Installing IBM Cloud Pak for Data

A Red Hat® OpenShift® Container Platform cluster administrator and project administrator can work together to prepare the cluster and install IBM Cloud Pak® for Data.

Before you begin

Before you install Cloud Pak for Data, review the information in the Planning section.

Specifically, ensure that you review the System requirements. You must install the software on a cluster that has sufficient resources and that aligns with the guidance in the System requirements. For example, if you do not follow the specified disk requirements, you can run into out of memory errors.

1. Setting up a client workstation

To install IBM Cloud Pak for Data, you must have a client workstation that can connect to the Red Hat OpenShift Container Platform cluster.

Tip: You can set up multiple client workstations if you want to enable multiple people to work on the installation.
The client workstation must be a Windows, Mac OS, or Linux® machine with the following software installed:
  • Cloud Pak for Data command-line interface (cpd-cli) Version 12.0.6 or later.
  • OpenShift command-line interface (oc) at a version that is compatible with your cluster.
Options What to do
You already have a client workstation set up
  1. Go to 2. Collecting required information.
You don't have a client workstation set up
  1. Review the guidance in Setting up a client workstation.
  2. Complete the following tasks to install the required software on the client workstation:
    1. Installing the IBM Cloud Pak for Data command-line interface
    2. Installing the OpenShift command-line interface
  3. Go to 2. Collecting required information.

2. Collecting required information

To successfully install IBM Cloud Pak for Data, you must have specific information about your environment.

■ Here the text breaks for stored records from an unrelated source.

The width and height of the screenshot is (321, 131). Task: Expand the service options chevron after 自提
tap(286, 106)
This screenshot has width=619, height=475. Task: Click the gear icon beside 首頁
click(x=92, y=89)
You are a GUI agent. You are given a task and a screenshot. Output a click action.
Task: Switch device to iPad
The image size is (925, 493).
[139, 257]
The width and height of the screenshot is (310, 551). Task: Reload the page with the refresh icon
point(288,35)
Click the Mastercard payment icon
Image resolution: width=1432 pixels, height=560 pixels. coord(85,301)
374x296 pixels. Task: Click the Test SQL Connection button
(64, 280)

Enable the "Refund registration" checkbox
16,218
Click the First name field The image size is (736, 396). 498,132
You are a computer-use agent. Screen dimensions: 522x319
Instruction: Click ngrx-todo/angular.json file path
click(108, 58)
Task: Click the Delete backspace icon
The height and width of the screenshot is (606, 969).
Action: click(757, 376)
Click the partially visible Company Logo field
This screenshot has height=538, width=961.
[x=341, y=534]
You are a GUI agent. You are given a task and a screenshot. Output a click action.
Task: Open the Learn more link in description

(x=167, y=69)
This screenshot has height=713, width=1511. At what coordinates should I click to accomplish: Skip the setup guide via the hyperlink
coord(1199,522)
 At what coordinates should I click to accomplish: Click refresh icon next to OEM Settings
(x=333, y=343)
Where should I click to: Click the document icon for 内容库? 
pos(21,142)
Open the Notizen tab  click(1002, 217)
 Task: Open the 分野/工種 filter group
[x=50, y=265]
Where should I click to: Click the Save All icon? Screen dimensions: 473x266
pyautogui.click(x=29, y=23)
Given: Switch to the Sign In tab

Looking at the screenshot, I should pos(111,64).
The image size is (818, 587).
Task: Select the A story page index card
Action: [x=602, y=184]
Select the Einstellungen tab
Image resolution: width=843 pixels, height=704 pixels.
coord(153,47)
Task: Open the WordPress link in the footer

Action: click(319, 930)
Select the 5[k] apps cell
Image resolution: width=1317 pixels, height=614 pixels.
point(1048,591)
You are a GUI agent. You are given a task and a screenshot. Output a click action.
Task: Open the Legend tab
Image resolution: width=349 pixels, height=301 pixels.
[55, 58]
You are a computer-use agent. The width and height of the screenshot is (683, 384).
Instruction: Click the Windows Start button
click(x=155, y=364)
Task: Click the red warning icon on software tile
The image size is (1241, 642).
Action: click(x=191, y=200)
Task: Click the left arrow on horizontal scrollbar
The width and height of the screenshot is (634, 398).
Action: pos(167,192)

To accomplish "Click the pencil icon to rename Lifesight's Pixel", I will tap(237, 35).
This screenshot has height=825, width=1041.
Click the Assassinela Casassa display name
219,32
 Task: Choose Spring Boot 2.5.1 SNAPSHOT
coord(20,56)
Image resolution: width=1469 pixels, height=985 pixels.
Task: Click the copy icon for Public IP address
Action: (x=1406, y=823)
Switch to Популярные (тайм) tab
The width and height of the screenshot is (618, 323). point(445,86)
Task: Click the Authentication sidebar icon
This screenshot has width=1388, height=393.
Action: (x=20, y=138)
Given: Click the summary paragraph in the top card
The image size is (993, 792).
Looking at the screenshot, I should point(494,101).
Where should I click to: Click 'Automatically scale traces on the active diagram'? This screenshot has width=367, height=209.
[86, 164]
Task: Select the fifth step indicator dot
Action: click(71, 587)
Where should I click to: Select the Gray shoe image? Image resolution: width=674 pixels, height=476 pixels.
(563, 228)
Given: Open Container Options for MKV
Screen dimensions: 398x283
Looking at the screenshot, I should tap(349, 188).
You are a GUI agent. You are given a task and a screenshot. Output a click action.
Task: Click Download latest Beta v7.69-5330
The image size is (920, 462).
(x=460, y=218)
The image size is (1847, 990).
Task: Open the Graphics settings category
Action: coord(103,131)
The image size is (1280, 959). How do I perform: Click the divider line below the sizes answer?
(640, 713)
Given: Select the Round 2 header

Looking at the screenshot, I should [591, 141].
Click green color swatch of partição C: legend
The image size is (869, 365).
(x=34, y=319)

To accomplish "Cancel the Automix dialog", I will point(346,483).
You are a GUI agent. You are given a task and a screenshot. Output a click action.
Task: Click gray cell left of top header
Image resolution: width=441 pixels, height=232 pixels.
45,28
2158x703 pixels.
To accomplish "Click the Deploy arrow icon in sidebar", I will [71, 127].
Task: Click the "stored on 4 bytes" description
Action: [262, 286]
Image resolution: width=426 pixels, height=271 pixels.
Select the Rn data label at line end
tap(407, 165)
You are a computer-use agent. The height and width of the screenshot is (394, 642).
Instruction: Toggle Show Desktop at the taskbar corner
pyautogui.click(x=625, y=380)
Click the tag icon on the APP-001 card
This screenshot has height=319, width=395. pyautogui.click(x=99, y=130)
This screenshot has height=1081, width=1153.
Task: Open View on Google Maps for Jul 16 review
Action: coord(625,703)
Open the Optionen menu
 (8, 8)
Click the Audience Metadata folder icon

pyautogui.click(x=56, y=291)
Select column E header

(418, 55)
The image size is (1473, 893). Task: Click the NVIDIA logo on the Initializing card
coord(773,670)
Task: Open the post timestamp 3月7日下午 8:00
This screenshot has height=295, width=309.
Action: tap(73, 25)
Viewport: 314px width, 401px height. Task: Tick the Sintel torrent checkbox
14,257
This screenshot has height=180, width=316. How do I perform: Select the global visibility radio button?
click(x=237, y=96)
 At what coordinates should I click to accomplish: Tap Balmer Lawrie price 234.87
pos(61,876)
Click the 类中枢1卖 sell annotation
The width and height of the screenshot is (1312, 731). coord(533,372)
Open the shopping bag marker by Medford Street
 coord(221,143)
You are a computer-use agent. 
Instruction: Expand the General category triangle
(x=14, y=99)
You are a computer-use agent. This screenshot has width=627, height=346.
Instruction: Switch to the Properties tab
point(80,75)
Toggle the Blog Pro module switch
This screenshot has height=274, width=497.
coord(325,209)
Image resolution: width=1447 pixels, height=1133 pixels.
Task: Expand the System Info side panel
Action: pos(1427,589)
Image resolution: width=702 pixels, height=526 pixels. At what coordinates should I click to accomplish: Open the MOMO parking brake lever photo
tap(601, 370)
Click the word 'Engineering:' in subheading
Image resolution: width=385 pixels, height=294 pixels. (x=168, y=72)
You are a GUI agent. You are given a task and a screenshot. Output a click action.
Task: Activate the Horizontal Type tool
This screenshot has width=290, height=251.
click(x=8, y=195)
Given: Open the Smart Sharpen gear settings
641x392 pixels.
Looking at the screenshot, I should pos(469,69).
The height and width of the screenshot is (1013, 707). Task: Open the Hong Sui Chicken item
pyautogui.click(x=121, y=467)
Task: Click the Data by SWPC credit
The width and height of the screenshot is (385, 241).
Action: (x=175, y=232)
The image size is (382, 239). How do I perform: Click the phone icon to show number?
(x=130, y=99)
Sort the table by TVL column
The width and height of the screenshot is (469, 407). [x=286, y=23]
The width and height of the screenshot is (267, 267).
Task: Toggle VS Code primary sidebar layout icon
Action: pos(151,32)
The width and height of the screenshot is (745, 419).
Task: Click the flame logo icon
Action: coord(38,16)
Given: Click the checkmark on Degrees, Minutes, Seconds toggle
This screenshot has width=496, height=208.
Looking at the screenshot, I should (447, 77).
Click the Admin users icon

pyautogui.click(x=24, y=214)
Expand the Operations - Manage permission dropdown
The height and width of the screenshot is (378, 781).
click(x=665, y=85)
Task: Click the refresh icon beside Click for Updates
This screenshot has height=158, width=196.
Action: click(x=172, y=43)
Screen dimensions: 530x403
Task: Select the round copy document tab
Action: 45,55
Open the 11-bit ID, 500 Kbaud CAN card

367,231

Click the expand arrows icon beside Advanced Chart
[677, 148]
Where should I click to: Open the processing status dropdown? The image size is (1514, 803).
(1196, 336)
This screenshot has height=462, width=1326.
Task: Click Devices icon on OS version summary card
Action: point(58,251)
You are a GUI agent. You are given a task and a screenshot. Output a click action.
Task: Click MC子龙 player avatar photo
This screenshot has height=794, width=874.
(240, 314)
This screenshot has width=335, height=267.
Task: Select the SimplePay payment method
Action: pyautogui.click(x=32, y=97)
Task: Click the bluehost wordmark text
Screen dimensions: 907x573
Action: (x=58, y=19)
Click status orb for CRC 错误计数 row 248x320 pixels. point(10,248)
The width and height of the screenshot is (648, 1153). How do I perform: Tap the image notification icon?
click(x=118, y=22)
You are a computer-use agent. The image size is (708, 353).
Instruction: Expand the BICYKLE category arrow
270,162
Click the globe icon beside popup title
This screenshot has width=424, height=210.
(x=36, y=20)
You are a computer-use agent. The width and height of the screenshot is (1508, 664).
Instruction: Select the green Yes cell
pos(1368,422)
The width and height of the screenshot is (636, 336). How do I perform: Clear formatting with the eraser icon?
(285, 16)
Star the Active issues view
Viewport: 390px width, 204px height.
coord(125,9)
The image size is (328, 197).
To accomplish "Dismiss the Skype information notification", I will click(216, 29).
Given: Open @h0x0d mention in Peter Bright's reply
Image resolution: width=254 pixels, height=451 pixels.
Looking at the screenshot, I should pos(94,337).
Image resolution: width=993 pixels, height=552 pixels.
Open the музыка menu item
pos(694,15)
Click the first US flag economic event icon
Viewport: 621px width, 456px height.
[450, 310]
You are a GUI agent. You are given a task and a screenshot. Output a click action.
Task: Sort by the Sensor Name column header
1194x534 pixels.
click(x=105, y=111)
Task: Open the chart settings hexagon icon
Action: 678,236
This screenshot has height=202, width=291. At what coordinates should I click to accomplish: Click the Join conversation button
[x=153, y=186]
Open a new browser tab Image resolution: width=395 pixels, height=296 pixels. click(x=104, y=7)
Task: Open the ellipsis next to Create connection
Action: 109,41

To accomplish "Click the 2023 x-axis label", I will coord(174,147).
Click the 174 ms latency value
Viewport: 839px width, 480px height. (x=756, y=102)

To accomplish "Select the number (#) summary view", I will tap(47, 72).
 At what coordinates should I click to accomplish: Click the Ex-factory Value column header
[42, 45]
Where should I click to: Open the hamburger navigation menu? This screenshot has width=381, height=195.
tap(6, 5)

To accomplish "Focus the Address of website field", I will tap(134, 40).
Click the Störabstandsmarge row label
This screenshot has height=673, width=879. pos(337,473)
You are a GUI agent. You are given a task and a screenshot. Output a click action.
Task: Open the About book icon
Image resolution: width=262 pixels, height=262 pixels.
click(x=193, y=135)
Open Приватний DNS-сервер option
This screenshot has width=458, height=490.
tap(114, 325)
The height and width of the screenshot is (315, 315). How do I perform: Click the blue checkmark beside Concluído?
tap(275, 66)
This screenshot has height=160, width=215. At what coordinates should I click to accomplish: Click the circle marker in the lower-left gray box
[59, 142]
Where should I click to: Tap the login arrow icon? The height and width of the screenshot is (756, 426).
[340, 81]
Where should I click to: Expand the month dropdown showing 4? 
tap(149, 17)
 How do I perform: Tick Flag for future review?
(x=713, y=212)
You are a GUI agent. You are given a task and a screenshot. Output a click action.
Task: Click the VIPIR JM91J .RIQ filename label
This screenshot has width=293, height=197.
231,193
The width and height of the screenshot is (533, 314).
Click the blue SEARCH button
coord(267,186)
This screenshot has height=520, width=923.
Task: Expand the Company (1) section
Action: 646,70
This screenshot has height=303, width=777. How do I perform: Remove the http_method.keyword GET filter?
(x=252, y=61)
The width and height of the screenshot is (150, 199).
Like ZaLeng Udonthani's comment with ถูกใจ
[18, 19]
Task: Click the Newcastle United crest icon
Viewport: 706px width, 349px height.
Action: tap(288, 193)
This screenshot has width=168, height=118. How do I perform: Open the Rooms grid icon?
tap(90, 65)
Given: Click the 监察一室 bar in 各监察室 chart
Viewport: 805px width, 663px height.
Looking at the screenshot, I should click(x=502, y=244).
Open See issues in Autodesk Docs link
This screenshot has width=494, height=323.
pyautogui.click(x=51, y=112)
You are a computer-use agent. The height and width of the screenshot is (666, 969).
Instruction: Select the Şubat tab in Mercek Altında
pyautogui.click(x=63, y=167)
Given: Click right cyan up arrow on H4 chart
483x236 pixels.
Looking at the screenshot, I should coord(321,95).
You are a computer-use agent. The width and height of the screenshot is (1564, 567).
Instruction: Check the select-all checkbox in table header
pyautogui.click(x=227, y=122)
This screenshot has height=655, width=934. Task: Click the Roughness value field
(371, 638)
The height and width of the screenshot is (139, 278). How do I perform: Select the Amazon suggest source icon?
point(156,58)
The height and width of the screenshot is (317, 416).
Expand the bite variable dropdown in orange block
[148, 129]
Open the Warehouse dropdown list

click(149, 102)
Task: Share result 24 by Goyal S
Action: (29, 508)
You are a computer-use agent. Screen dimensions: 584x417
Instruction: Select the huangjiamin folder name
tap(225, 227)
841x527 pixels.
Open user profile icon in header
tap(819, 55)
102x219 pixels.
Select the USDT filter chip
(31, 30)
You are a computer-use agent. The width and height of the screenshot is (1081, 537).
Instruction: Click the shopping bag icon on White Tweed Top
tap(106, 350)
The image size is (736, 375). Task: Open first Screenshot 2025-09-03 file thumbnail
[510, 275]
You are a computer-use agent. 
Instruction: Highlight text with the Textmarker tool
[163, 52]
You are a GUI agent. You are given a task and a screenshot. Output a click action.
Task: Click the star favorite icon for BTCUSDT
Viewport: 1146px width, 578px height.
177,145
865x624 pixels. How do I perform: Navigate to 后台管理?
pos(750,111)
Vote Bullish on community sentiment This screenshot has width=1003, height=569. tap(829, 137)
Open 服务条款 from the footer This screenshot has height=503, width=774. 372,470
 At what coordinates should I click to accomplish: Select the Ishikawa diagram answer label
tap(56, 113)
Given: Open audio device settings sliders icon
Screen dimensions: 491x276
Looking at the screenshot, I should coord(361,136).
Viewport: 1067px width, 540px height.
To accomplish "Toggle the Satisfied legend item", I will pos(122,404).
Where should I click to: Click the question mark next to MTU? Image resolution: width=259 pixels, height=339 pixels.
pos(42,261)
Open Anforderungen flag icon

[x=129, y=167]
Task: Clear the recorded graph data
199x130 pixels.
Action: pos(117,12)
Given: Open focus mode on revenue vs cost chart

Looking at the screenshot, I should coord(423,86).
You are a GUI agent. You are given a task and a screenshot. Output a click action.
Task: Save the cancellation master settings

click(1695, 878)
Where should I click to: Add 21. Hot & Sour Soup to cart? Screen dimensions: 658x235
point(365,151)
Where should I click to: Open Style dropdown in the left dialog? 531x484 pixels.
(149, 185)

a. Obtaining your IBM entitlement API key
All IBM Cloud Pak for Data images are accessible from the IBM® Entitled Registry. The IBM entitlement API key enables you to pull software images from the IBM Entitled Registry, either for installation or for mirroring to a private container registry.
Options What to do
You already have your API key
  1. Go to b. Determining the list of components that you plan to install.
You don't have your API key
  1. Complete Obtaining your IBM entitlement API key.
  2. Go to b. Determining the list of components that you plan to install.
b. Determining the list of components that you plan to install
IBM Cloud Pak for Data is comprised of numerous components so that you can install the specific services that support your needs. Before you install Cloud Pak for Data, determine which components you need to install.
What to do
  1. Review Determining which components to install to ensure that you:
    • Install all the required components
    • Know which tasks you must complete to prepare your cluster (some services have additional pre-installation configuration)
  2. Go to c. Collecting information about your cluster that can be used to set up environment variables.
c. Collecting information about your cluster that can be used to set up environment variables
The commands for installing and upgrading IBM Cloud Pak for Data use variables with the format ${VARIABLE_NAME}. You can create a script to automatically export the appropriate values as environment variables before you run the installation commands. After you source the script, you will be able to copy most install and upgrade commands from the documentation and run them without making any changes.
What to do
  1. Complete Setting up installation environment variables.
  2. Go to 3. Preparing your cluster.

3. Preparing your cluster

Before you install Cloud Pak for Data, you must prepare your cluster.

a. Do you have an existing Red Hat OpenShift Container Platform cluster?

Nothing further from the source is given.